Traister's first book, the non-fiction Big Girls Don't Cry: The Election that Changed Everything for American Women (2010), was a New York Times Notable Book of 2010 and the winner of the Ernesta Drinker Ballard Book Prize in 2012. One of the key arguments in the book is that 2008 was the year "in which what was once called the women's liberation movement found thrilling new life" because of the presidential campaign of Hillary Clinton.
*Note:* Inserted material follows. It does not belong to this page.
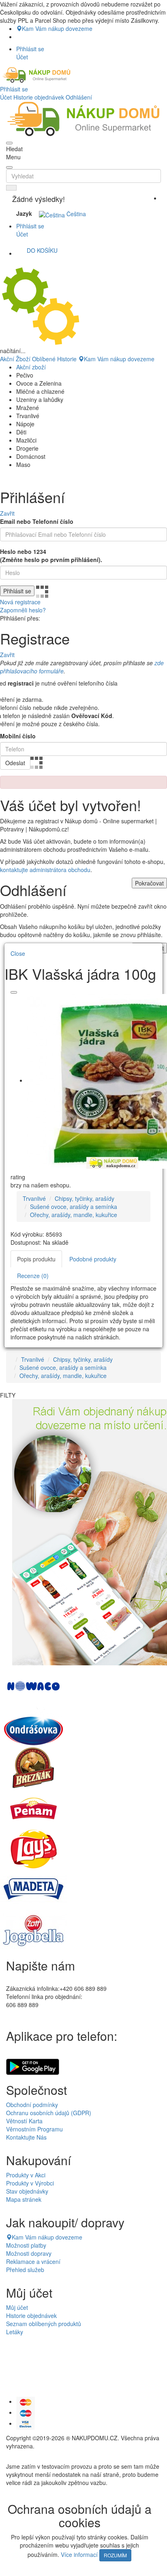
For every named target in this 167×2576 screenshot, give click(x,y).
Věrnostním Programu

Traister's second non-fiction book, All the Single Ladies: Unmarried Women and the Rise of an Independent Nation (2016), a New York Times best-seller, has been referred to as a followup to the first. Gillian Whitemarch of The New York Times described it as a "well-researched, deeply informative examination of women’s bids for independence, spanning centuries." In 2018, Traister published her third non-fiction book, Good and Mad: The Revolutionary Power of Women's Anger, another New York Times best-seller,
At its annual luncheon, Traister received a "Making Trouble / Making History Award" from the Jewish Women's Archive in 2012. Longtime activist Gloria Steinem was the presenter.
In 2012, Traister received a Mirror Award for Best Commentary in Digital Media for two essays that appeared in Salon ("'30 Rock' Takes on Feminist Hypocrisy–and Its Own," and "Seeing 'Bridesmaids' is a Social Responsibility"), and one that was published in The New York Times ("The Soap Opera Is Dead! Long Live The Soap Opera!").
In 2011, Traister married Darius Wadia, a public defender in Brooklyn. The couple lives in New York with their two daughters.